**ФРАГМЕНТ ТЕКСТА**.
—————

Новости

Юрий Соломин нашел своих «Трех сестер» Когда я впервые услышал, что в Малом будут ставить «Трех сестер», меня охватило искреннее недоумение, и первый вопрос был: зачем? какая в этом нужда? Yтро.ru Максим РЕДИН

Юрий Соломин нашел своих «Трех сестер»

Когда я впервые услышал, что в Малом будут ставить «Трех сестер», меня охватило искреннее недоумение, и первый вопрос был: зачем? какая в этом нужда? Кто вообще осмелится ставить эту драму после Ефремова? Премьерный показ спектакля, к счастью, расставил все на свои места и дал ответы на все эти и многие другие вопросы, еще раз подтвердив, что Малый театр жив, полон сил и способен на многое.
Юрий Соломин намеренно отказался от каких-либо авторских интерпретаций пьесы, от привнесения чего бы то ни было чуждого самому ее духу. Режиссер попросту дал в полную силу высказаться самому Чехову, растворился в нем. В чем это выражается? Ну, хотя бы в том, что спектакль начинается и заканчивается отрывками из чеховских дневников в исполнении самого постановщика.

—————

**ЗАДАНИЯ**.
A – Пожалуйста, ответьте по тексту о «Трех сестрах» на вопросы:
(i) В каком театре ставят «Трех сестер»?
(ii) После постановки какого режиссера автор сомневался, что кто-то осмелится ставить эту драму?
(iii) Чем начинается и заканчивается спектакль?
B – Поменяйте в тексте о «Трех сестрах» «Чехову» на «драматургу» и приведите отрывок, начав со слов «Юрий Соломин намеренно» и остановившись после слов «исполнении самого постановщика.».
Приведенный далее материал взят из другого источника.

**РАЗДЕЛ ДАННЫХ**.
—————

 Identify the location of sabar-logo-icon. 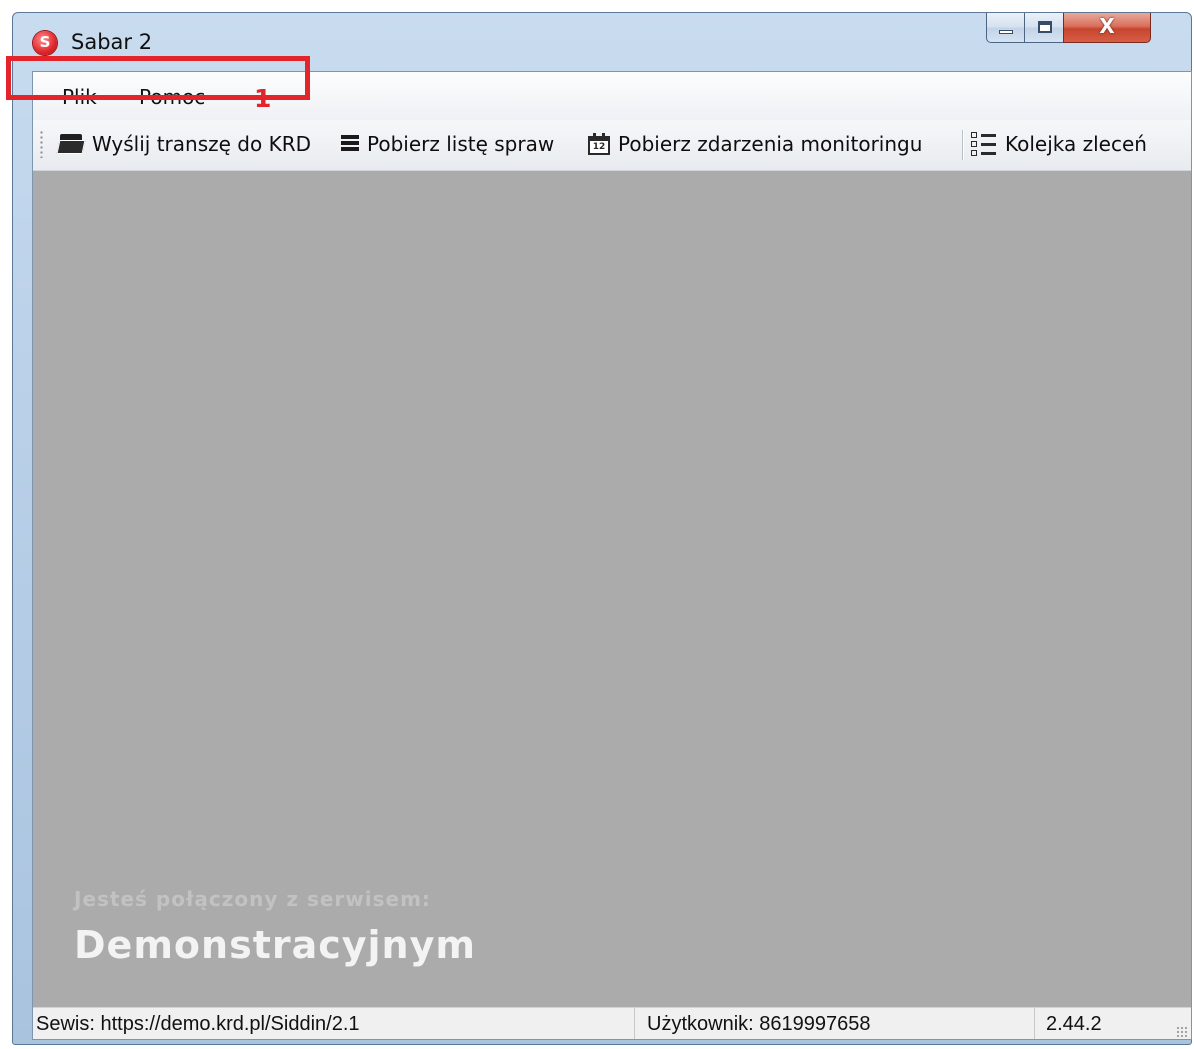
(45, 43).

—————

**ОТВЕТЫ ПО ПУНКТАМ**.
A –
(i) В Малом театре.
(ii) После постановки Ефремова.
(iii) Отрывками из чеховских дневников в исполнении самого постановщика.

B –
Юрий Соломин намеренно отказался от каких-либо авторских интерпретаций пьесы, от привнесения чего бы то ни было чуждого самому ее духу. Режиссер попросту дал в полную силу высказаться самому драматургу, растворился в нем. В чем это выражается? Ну, хотя бы в том, что спектакль начинается и заканчивается отрывками из чеховских дневников в исполнении самого постановщика.